During 2013-14, he was appointed by the Government of Ontario as Chair, Minimum Wage Advisory Panel. He has served on the Advisory Board, Sheffield University Business School (UK) and was a Visiting Professor at Middlesex University Business School (UK) during 2005- 2010.

His primary research interests are in the area of management responses to unionization, participative forms of work organization, wage and employment outcomes, policy responses to globalization, workplace innovations and social enterprises.
He has served as President of the Canadian Industrial Relations Association and on the Executive Board of the International Industrial Relations Association, Geneva. He was a member of the Advisory Committee on Labour and Income Statistics at Statistics Canada (1993-2015) and as a member of the Board of Directors of COSTI Immigration Services (2006-2015), the largest such non-profit agency in Canada.

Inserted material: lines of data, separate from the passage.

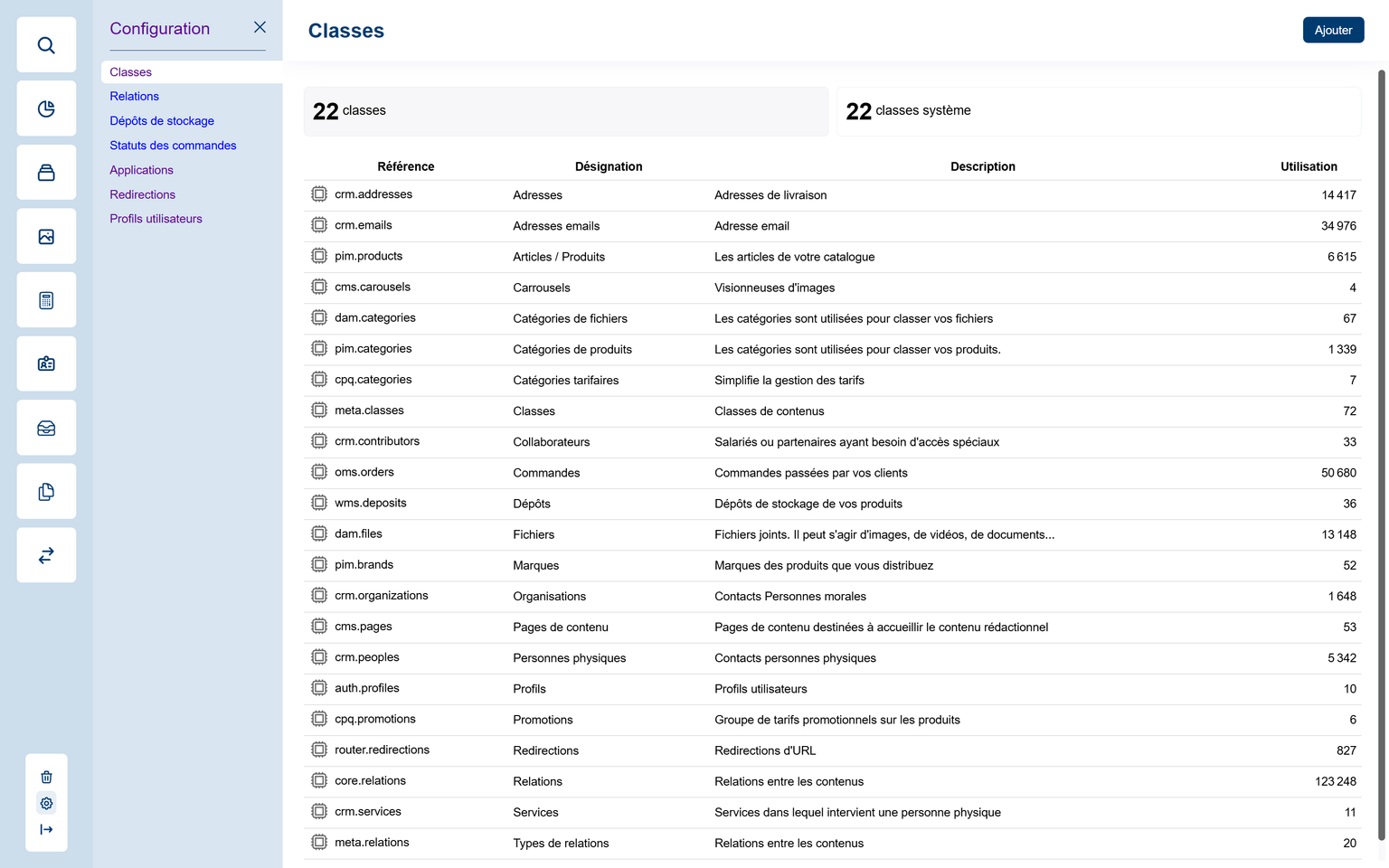Open the trash bin icon
This screenshot has height=868, width=1389.
pyautogui.click(x=46, y=777)
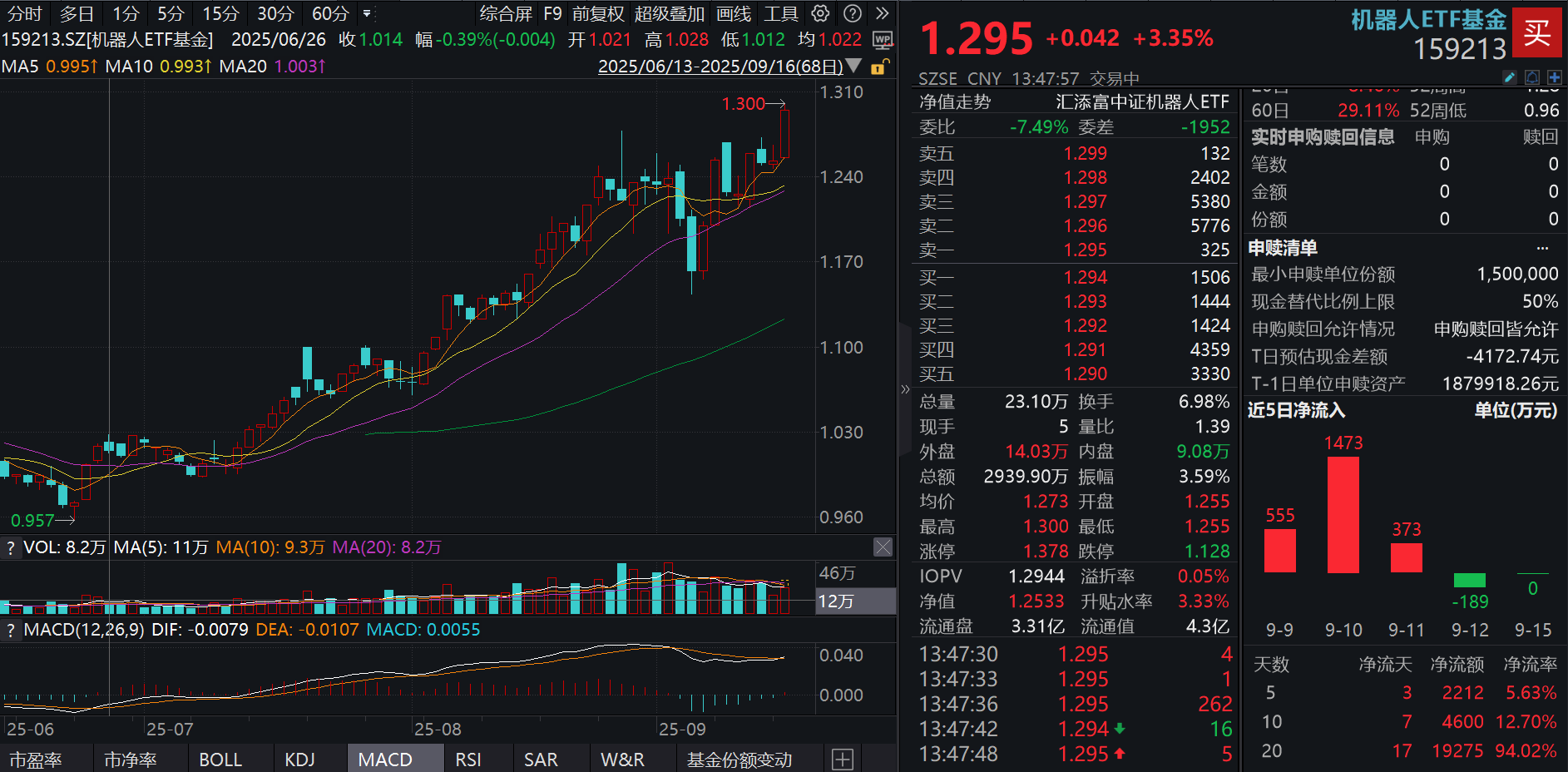Open the 申赎清单 more options ellipsis

pos(1542,248)
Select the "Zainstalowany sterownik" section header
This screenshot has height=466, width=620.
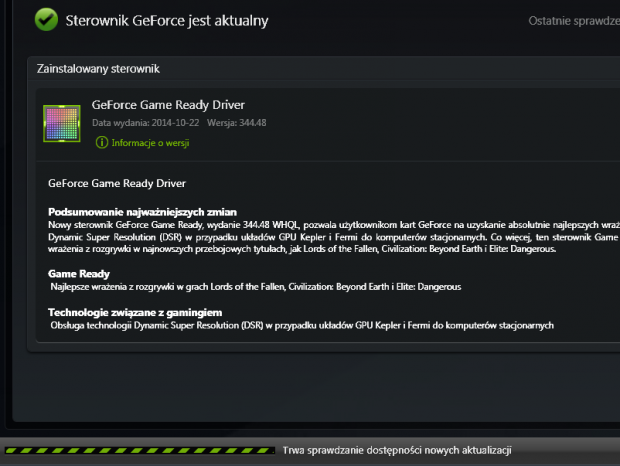98,69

Professor Verma consults with a variety of businesses, unions, governments and international agencies such as the ILO, the OECD and the World Bank.He has co-edited several books including: Unions in the 21st Century: An International Perspective (London: Palgrave Macmillan, 2004); Restructuring Work and the Life Course (Toronto: University of Toronto Press, 2001); Contract and Commitment: Employment Relations in the New Economy (Kingston, ON: IRC Press, 1999); Regionalization and Labour Market Interdependence in East and South-east Asia (London: Macmillan, 1997). He is a member of the editorial board of the Journal of Industrial Relations (Australia).